:: 依頼事項 ::
(a) 招福日記の文章によると、ラッセル・ベイカーは何年生まれか。
(b) 招福日記の文章を、最後の文の後から書き継いでください。

:: 本文抜粋 ::
+++

翡翠輝子の招福日記

フリーランスで女性誌の原稿書き(主に東洋占術と開運記事)を担当し、リタイア生活へ移行中。2023年8月下旬からスペイン巡礼へ。ウラナイ8で活動しています。日本文芸社より『基礎からわかる易の完全独習』刊行。

人生には折々にタイミングがある

介護帰省で実家に戻り、本棚でラッセル・ベイカーの『グローイング・アップ』を見つけました。

著者は1925年生まれのニューヨーク・タイムズのコラムニスト。本の奥付を見ると1986年刊。

30年以上も前、 外国かぶれだった私が手当たり次第に買ってそのままにしていた本です。

 

エリートの自伝かと思いきや、大恐慌の時代に懸命に生きた家族の物語で、一気に読了。若い時より、50代になって外国人相手とはいえ、思いがけず教師になった今こそ読むべき本でした。

+++

:: 提供資料 ::

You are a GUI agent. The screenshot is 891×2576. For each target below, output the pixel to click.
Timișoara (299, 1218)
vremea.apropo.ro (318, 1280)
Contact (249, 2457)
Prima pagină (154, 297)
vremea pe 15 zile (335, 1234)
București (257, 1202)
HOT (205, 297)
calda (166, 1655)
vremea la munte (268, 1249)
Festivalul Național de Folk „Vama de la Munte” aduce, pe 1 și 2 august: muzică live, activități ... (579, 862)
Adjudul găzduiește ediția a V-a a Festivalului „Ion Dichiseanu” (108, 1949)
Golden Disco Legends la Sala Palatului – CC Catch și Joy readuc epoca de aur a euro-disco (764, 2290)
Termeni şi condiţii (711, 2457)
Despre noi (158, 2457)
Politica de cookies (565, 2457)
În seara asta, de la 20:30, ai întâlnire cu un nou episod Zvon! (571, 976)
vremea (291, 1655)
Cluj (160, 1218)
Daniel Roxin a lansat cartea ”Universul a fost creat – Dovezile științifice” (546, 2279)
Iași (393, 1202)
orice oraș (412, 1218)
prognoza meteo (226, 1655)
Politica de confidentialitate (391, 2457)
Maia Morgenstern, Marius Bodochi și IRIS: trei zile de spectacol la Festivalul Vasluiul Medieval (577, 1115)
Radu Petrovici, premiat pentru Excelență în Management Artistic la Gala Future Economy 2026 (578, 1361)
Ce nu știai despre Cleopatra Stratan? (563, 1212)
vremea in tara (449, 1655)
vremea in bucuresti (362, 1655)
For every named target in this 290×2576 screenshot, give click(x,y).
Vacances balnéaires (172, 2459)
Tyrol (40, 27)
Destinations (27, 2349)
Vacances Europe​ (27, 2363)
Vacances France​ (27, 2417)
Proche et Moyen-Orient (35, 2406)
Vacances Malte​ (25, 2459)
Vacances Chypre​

+++

:: 作業結果 ::
(a) 1925年

(b)
 

ラッセル・ベイカーの母親は向上心が強く大学に進学しますが、父の死によって学業を続けることができず、若気の至りでハンサムな石工とでき婚。

教養や教育なんて価値がないという姑と対立しながら、ヴァージニアの田舎で子供を育てます。

1920年代初頭の家事はけっこう大変です。

電気、ガス、水道もなく、丘のふもとの泉から生活用水を運ぶ毎日。湯をわかすのは薪ストーブ。料理は飼育した鶏を絞めて羽根をむしるところから。畑でとれた野菜は瓶詰にします。洗濯物はタライで煮て、洗濯板でこすり、手でしぼります。

そんな重労働の日々の心の支えは、長男のラッセルが立派に成長し、一角の人物になること。日本人顔負けの教育ママとして学校の宿題も全部見ます。

遠縁に新聞記者として成功した人がいたことから、ラッセルの母親も息子の文才を育てようとしますが、大恐慌の時代は食べるだけで精一杯。夫に先立たれ、経済的に行き詰った一家は食料の配給を受けることを余儀なくされます。

 

グレープフルーツジュースやコーン・ミール、米やプルーンを無料でもらい、ワゴンに詰め込んで家路につく親子。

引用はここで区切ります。